• [BRANO SELEZIONATO]:
————
Ma qui diventa rilevante, anzi cruciale, il terzo aspetto, quello trascurato da tutti o quasi (se lo è posto Michele Salvati sul Corriere della Sera dell’1 dicembre): quali le conseguenze di una mancata approvazione del Ddl nell’altro ramo del Parlamento? Ci sarebbero in futuro, magari con un altro governo e con una maggiore condivisione delle proposte, le condizioni per approvare una legge migliore, capace di riproporre gli stessi obiettivi di premiare il merito e la competitività nelle università mediante la valutazione, di superare i conflitti di interesse coinvolgendo nelle decisioni i rappresentanti della società, ma potendo contare su strumenti meno contraddittori e su risorse più adeguate? Oppure ci si dovrebbe rassegnare, unici in Europa, all’abbandono di quegli obiettivi di modernizzazione e di fatto alla conservazione dello status quo, con tutti i guasti che conosciamo?
Ci sono almeno tre elementi che fanno propendere per la seconda alternativa. In ordine crescente di importanza, il primo è che il consenso su quegli obiettivi, molto ampio fino a poco tempo fa, sembra evaporare via via che l’attenzione si sposta sull’inadeguatezza o la contraddittorietà degli strumenti. Il già citato articolo di Checchi e Jappelli, che non dice mai “anche se non possono essere raggiunti in questo modo, gli obiettivi della riforma erano giusti”, è un piccolo indicatore di una tendenza molto più generale, che si rispecchia nel mutamento di enfasi e addirittura di linguaggio negli interventi recenti di molti riformatori della prima ora.
————
• [ATTIVITÀ DA SVOLGERE]:
1. Secondo il brano selezionato, su quale giornale e in quale data Michele Salvati ha posto la questione delle conseguenze di una mancata approvazione del Ddl?
2. Riscrivi in forma più breve il paragrafo del brano selezionato che inizia con "Ci sono almeno tre elementi", mantenendone i fatti principali.
3. Elenca tutte le persone nominate nel brano selezionato.

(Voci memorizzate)
————
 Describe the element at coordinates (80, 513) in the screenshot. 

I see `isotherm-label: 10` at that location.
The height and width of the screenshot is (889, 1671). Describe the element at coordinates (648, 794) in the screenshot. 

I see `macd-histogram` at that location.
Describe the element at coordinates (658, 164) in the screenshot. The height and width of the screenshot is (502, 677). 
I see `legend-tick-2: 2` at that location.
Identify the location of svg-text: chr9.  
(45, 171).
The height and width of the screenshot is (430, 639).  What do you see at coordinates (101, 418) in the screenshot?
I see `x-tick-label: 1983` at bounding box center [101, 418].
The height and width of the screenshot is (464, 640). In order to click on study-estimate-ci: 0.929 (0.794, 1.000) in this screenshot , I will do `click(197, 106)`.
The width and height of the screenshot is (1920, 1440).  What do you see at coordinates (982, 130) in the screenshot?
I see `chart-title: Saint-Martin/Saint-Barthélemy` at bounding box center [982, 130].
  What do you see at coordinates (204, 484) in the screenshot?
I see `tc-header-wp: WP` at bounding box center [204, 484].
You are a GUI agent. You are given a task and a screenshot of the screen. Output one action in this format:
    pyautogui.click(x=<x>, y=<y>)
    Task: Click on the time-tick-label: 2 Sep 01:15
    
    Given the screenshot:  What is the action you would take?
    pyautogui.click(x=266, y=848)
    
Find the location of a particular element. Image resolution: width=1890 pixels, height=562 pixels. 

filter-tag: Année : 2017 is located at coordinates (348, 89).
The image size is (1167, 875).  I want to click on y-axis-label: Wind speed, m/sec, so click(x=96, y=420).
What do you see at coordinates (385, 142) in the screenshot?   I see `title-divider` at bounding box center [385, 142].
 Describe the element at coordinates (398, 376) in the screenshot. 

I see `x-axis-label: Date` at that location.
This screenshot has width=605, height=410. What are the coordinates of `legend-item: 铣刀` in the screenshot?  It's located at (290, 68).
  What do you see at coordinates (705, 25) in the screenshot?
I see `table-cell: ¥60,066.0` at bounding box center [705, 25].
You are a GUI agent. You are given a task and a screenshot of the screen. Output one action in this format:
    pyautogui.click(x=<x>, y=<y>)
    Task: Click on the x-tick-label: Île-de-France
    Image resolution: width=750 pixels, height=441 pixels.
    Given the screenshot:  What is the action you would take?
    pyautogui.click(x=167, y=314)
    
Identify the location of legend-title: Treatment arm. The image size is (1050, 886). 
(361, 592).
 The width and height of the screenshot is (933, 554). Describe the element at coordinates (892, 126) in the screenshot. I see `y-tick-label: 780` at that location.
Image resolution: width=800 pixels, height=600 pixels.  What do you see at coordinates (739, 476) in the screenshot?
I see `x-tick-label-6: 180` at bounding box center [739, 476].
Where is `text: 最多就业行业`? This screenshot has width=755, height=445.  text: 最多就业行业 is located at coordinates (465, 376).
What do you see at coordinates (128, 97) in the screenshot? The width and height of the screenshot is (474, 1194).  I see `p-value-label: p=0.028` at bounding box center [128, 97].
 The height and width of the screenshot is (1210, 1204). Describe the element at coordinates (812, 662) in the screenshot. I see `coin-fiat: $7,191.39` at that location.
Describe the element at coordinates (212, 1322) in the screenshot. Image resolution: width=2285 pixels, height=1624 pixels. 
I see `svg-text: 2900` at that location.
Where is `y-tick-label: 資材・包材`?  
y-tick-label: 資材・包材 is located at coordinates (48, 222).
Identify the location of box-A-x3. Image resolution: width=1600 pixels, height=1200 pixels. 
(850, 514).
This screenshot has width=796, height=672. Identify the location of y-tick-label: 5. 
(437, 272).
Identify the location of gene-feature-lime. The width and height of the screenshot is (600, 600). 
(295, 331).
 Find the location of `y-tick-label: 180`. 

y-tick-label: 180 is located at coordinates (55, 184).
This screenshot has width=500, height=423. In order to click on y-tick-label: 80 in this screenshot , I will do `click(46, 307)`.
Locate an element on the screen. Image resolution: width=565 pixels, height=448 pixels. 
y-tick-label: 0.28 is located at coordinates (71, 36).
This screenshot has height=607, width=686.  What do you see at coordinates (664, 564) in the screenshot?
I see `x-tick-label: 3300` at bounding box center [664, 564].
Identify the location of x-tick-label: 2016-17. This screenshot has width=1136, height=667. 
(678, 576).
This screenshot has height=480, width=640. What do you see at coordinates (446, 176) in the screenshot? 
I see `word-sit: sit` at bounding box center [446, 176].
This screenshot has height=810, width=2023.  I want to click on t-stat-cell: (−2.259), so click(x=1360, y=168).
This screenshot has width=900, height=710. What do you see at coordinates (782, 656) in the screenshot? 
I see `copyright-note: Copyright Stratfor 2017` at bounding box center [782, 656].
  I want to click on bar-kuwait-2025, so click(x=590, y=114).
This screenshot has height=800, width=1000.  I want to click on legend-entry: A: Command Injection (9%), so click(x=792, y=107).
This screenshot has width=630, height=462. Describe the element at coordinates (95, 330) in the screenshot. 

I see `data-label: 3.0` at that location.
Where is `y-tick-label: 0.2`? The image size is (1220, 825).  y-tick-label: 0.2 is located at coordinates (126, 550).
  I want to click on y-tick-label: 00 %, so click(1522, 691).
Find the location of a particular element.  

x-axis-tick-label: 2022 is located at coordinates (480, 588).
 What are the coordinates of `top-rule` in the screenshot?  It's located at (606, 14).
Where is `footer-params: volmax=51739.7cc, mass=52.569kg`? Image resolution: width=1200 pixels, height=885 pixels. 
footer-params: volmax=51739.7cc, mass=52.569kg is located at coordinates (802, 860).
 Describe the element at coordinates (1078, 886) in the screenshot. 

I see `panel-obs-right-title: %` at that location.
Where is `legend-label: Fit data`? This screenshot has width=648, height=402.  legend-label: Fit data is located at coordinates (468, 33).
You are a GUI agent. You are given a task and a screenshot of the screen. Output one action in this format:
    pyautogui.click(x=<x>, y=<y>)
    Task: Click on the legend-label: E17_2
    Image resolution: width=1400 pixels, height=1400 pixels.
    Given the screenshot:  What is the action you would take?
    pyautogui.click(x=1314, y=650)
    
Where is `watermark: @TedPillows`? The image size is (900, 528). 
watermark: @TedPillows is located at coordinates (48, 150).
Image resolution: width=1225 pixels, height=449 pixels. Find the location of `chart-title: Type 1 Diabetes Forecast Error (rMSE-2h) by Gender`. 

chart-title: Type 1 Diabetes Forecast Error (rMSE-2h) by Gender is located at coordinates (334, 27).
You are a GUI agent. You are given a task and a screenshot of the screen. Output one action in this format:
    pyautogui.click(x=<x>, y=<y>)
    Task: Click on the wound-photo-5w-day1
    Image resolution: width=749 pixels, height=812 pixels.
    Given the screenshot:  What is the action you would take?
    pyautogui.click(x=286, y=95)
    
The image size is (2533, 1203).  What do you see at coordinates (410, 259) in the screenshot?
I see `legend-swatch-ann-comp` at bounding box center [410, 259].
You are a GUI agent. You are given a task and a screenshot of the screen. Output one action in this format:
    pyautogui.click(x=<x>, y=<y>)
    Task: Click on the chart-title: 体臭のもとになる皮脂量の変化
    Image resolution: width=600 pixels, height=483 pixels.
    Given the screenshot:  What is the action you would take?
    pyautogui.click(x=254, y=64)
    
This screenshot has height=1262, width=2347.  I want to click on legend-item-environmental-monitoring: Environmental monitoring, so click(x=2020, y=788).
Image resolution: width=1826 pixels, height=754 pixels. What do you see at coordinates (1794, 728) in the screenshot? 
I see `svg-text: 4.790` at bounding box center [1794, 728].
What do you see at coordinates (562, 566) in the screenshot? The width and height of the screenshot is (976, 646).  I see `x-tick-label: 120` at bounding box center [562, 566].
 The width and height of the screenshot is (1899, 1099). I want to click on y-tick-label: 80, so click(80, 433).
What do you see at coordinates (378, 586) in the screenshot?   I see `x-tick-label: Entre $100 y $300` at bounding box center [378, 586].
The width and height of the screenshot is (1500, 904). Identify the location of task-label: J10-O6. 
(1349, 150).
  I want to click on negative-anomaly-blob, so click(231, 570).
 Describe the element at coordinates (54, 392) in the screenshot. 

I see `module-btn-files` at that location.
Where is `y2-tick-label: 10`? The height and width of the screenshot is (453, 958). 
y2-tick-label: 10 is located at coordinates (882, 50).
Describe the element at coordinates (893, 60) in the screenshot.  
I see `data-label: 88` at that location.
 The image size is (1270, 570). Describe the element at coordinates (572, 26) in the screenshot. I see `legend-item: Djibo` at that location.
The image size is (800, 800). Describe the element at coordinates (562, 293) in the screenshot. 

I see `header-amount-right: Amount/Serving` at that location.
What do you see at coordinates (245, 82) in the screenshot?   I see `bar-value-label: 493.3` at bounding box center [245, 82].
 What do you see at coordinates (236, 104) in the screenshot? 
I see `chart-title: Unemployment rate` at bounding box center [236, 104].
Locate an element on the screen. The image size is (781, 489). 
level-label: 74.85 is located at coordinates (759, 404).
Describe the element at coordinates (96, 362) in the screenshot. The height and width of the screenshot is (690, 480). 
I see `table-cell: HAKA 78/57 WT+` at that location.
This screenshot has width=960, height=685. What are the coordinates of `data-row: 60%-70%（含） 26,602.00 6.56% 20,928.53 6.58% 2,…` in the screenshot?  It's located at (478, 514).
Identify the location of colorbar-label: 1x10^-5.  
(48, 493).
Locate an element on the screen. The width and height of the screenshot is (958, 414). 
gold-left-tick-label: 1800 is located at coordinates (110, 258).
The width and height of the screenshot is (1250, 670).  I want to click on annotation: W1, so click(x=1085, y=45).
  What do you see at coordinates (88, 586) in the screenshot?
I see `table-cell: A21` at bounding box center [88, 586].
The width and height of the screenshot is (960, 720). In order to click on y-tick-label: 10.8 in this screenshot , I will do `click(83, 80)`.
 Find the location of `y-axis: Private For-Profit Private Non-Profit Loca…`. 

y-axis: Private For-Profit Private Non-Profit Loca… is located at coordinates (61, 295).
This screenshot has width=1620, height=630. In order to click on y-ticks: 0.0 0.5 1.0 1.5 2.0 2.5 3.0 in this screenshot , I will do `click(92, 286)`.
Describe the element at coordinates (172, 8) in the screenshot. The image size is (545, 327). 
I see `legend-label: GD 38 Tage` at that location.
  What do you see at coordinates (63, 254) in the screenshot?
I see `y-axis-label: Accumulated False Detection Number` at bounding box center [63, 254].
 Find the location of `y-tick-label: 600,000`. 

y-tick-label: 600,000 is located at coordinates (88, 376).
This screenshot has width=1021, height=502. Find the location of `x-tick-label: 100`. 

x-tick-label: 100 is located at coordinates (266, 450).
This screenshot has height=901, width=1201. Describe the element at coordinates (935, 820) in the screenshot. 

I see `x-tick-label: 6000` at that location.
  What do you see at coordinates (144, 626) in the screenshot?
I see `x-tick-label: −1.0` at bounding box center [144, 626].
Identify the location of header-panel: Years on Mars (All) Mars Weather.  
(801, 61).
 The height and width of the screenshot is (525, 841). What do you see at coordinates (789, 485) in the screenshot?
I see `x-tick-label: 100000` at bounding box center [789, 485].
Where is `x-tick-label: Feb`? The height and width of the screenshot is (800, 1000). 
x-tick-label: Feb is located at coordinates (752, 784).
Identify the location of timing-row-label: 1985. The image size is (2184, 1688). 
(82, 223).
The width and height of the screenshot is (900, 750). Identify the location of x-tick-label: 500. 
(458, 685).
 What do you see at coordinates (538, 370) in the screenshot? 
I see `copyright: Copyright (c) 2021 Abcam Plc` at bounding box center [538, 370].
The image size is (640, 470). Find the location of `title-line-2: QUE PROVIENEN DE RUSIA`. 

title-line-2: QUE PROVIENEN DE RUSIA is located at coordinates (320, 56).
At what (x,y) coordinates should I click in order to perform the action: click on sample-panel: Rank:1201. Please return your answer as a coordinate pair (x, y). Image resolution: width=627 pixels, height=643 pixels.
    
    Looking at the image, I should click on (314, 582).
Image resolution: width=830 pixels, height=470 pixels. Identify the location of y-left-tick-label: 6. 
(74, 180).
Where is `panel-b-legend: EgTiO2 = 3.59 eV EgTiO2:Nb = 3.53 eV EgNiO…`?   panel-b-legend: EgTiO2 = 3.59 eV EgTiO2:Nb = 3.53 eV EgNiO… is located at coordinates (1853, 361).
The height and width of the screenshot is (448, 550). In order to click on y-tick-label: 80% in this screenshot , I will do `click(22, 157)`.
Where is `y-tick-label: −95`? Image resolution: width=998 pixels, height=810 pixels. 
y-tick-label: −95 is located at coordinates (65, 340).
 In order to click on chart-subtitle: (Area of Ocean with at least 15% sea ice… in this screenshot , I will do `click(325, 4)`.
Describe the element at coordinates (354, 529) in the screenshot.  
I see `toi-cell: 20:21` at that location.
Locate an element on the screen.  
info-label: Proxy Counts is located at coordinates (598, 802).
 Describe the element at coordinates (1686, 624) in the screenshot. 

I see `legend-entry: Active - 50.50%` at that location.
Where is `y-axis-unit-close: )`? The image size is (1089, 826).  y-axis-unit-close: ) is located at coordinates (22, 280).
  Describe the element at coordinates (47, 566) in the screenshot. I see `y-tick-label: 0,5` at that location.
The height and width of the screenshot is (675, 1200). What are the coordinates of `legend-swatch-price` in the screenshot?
————
• [RISPOSTE ALLE ATTIVITÀ]:
1. Sul Corriere della Sera dell'1 dicembre.

2. Almeno tre elementi fanno propendere per la seconda alternativa. Il primo, il meno importante, è che il consenso sugli obiettivi, prima molto ampio, sembra dissolversi man mano che l'attenzione si sposta sull'inadeguatezza o sulla contraddittorietà degli strumenti. Un piccolo indizio è l'articolo di Checchi e Jappelli, che non afferma mai che gli obiettivi della riforma erano comunque giusti. La tendenza generale si riflette nel cambiamento di enfasi e perfino di linguaggio di molti riformatori della prima ora.

3. Michele Salvati, Checchi, Jappelli.